2. The method for recognizing the occlusion expression by combining the double dictionaries and the error matrix according to claim 1, wherein the step S4 specifically comprises the following steps:

s4.1: a classification method model based on double dictionaries and error collaborative representation is constructed as follows:

s.t.y＝Ax ₁ +Bx ₂ +e

wherein e represents as follows: e = e _a +e _b +e _s X in the formula ₁ Sparse coefficient vector, x, of dictionary A ₂ Sparse coefficient vectors for dictionary B, dictionary A representing dictionary of expressive features, dictionary B representing dictionary of identity features, e _a Error representing the reconstructed expressive features, e _b Error representing the identity of the reconstruction, e _s Representing errors due to occlusion; λ, η, β all represent weight coefficients, which can be adjusted; y represents a test sample;

s4.2: and solving and optimizing the classification method model based on the double dictionaries and the error co-expression by using non-precise Lagrangian, wherein the optimization function is as follows:

phi in the formula is a vector of Lagrange multiplication, and xi is a penalty parameter;

obtaining the coefficient and noise information of the test expression image through an optimization function, and removing the part irrelevant to the expression by reconstructing the information of the identity part and the shielding part of the test image to reduce the redundant part of data;

dy＝y-Bx ₂ -e

dy in the formula represents the clean expression characteristic of the test picture, bx ₂ Representing the reconstructed identity information, and e representing noise information and also including error information caused by shielding;

s4.3: calculating a class label of the test sample, and judging the class of the test sample, wherein the formula is as follows:

where i represents a category, i ∈ (1,c); x is the number of ₁ Sparse coefficient vector of dictionary A; identity (y) outputs a label of the test specimen; δ (i) is a matrix in which the ith element is 1 and the rest are 0;

s4.4: classifying the sample pictures according to the calculated class labels, and calculating the recognition rate of the test set according to the classification result.

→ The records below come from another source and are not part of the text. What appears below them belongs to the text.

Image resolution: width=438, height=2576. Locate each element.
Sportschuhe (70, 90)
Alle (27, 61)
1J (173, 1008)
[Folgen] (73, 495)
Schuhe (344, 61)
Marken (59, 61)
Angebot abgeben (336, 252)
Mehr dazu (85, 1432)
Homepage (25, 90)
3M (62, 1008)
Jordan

3. The method for recognizing the occlusion expressions by combining double dictionaries and error matrices as claimed in claim 1, wherein the databases are a CK + database and a KDEF database.

4. The method for recognizing the occlusion expression by combining the double dictionaries and the error matrix as claimed in claim 1, wherein 6 expression images are selected in the step S3.